Just fifteen minutes had passed in 2016 before the year’s first fatal shooting. A man in his 40s was shot at 12:15 a.m. in Jacksonville, Florida, on Friday. He died later that day. By 12 a.m. Monday morning, at least 147 people, including a two-year-old girl in a murder-suicide in Los Angeles, and an 80-year-old man in a second murder-suicide in Miami.
Vocativ tallied fatal shootings in 2016 by trawling Google for all mentions of gun-related deaths, and verified our findings with a database maintained by the Gun Violence Archive, a non-profit, non-partisan project.
Vocativ’s analysis showed 119 men and 28 women across 34 states had been shot dead by Monday. The bloodiest day of the year thus far was January 1, during which 52 men and 14 women were shot dead.
That tally includes people who died from suicides committed using firearms. More than 60 percent of people who die from guns die by suicide, which is also the second-most common cause of death between the ages of 15 and 34, according to the Centers for Disease Control and Prevention.
Because gun suicides are often not immediately reported by the media, Vocativ’s count is likely lower than the actual number. In 2013, according to the CDC, there were 33,636 firearm deaths in the U.S., including 21,175 suicides. Over four days, that works out to about 368 deaths.
The White House says the actions Obama announced will extend background checks for firearm purchases and better enforce federal gun laws. He intends to target the so-called “gun show loophole” and online gun merchants, working to force more dealers working at gun shows or online to conduct background checks before selling firearms.
Obama discussed the measures with Attorney General Loretta Lynch, who stressed that the market for guns is changing, pointing out that more firearms are being bought online. “Gun sales are moving online not only to consumers but to the dark web where illicit activity takes place,” Lynch said in a press conference.

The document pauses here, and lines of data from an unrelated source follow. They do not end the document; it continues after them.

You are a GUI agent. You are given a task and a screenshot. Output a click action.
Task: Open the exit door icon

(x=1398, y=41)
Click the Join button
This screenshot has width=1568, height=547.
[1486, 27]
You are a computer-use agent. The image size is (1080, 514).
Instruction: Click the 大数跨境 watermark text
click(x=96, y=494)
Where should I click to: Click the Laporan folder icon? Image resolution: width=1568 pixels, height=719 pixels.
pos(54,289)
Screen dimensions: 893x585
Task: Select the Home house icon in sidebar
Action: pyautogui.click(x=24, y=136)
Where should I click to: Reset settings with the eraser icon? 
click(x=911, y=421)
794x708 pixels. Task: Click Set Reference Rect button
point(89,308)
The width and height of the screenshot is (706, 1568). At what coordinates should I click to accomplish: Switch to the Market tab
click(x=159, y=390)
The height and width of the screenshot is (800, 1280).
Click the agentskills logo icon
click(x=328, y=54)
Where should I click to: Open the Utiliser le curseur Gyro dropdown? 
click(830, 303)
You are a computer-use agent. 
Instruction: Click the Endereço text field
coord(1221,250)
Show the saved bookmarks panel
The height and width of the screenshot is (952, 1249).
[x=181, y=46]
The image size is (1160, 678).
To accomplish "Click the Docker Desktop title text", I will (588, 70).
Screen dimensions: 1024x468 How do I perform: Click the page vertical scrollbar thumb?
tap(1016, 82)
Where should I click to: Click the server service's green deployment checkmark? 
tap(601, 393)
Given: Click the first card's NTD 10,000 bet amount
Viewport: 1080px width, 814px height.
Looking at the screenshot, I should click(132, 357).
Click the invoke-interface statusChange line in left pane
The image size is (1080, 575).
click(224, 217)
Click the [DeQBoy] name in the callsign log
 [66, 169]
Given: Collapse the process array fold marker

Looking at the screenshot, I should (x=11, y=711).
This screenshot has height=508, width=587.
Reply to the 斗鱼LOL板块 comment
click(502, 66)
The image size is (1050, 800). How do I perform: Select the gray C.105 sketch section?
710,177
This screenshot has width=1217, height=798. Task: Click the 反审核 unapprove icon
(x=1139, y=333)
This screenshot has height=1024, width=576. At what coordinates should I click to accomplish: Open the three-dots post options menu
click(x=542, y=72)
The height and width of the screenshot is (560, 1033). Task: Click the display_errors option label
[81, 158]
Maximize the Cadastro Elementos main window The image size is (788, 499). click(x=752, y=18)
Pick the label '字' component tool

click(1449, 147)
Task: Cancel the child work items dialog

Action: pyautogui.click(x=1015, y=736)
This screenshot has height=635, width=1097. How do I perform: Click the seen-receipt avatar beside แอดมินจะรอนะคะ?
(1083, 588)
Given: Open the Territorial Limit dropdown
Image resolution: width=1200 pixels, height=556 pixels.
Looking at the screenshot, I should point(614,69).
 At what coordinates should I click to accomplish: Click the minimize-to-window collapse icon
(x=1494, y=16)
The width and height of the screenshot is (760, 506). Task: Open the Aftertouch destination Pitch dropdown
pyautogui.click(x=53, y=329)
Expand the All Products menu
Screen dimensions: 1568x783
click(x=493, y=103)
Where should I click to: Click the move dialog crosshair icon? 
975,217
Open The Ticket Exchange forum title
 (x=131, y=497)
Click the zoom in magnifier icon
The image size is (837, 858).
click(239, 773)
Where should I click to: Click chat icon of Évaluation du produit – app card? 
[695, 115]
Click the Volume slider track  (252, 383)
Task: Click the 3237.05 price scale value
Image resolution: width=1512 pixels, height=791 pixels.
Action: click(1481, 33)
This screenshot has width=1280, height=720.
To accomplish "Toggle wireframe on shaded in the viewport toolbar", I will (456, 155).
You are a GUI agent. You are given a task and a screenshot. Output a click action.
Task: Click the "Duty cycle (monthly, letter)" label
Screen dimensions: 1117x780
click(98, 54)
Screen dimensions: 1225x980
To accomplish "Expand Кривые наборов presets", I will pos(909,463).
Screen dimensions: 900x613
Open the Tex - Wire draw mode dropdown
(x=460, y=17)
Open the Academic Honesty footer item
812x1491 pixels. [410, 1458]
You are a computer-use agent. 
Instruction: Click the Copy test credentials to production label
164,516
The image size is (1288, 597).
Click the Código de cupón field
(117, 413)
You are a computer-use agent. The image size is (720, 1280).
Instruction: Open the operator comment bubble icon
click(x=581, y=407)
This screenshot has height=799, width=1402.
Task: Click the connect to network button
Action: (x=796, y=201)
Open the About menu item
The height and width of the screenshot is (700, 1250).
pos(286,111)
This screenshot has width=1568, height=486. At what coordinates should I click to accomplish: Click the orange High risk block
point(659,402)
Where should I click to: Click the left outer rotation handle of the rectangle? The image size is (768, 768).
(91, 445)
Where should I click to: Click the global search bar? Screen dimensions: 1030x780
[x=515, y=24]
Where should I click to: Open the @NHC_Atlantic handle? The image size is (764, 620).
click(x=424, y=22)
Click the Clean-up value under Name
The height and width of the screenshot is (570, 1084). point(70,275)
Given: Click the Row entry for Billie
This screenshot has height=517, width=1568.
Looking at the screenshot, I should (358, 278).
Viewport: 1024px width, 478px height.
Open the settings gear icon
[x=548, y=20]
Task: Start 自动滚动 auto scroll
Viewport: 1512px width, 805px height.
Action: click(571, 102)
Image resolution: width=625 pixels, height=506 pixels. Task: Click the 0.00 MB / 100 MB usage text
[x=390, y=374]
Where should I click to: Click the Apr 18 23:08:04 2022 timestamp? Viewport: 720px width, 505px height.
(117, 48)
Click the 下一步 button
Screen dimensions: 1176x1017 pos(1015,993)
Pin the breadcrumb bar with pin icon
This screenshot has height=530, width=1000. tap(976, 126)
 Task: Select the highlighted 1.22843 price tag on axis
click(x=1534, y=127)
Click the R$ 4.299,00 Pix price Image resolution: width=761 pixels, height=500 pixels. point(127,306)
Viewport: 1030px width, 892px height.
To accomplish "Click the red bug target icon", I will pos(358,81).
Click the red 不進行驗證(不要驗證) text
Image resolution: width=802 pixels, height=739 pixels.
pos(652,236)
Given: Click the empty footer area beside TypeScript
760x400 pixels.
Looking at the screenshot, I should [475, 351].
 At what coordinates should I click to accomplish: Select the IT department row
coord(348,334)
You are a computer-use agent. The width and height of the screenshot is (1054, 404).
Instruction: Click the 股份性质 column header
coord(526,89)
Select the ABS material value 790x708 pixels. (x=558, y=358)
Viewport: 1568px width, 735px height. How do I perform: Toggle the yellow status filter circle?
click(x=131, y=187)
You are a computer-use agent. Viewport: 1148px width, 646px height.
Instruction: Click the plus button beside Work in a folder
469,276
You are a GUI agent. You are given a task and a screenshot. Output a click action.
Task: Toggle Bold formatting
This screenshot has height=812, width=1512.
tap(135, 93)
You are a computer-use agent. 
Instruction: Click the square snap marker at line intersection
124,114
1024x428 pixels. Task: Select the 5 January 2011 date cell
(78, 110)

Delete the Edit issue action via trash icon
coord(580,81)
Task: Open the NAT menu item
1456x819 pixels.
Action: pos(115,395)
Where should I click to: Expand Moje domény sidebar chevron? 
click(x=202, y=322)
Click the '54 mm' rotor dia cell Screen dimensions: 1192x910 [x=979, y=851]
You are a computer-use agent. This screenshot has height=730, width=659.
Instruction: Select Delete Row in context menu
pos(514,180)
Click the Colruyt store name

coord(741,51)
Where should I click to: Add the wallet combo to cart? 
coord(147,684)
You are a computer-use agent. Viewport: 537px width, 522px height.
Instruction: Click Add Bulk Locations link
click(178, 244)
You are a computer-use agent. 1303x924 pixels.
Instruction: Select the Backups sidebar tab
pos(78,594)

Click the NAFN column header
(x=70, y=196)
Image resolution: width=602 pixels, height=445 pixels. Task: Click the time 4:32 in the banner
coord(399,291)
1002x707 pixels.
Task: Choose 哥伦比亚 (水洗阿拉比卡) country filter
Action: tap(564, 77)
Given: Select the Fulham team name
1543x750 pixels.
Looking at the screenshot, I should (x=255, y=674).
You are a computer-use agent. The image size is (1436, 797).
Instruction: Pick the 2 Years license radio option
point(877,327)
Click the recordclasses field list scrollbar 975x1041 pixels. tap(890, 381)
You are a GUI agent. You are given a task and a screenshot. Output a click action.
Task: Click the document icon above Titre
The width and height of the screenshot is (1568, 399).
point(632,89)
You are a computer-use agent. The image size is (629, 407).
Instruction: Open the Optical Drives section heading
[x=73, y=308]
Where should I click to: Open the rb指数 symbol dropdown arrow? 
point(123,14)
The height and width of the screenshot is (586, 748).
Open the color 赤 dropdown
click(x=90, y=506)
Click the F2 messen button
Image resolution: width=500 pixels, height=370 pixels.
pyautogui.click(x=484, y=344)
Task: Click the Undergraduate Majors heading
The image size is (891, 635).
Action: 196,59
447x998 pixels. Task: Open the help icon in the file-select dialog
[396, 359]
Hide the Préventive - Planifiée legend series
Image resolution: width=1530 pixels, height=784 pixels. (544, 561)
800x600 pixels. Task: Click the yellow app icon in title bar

Under the actions, the FBI will hire over 230 additional examiners and other staff to work on what the White House termed a “more effective and efficient” background check system. Obama’s proposed budget for the 2017 fiscal year, to be announced next month, will also include money for 200 new Bureau of Alcohol, Tobacco, Firearms and Explosives (ATF) agents and investigators. The Obama administration is also proposing $500 million in funding to, it says, increase access to mental health care, and moving to include more information about mental health in the background check process.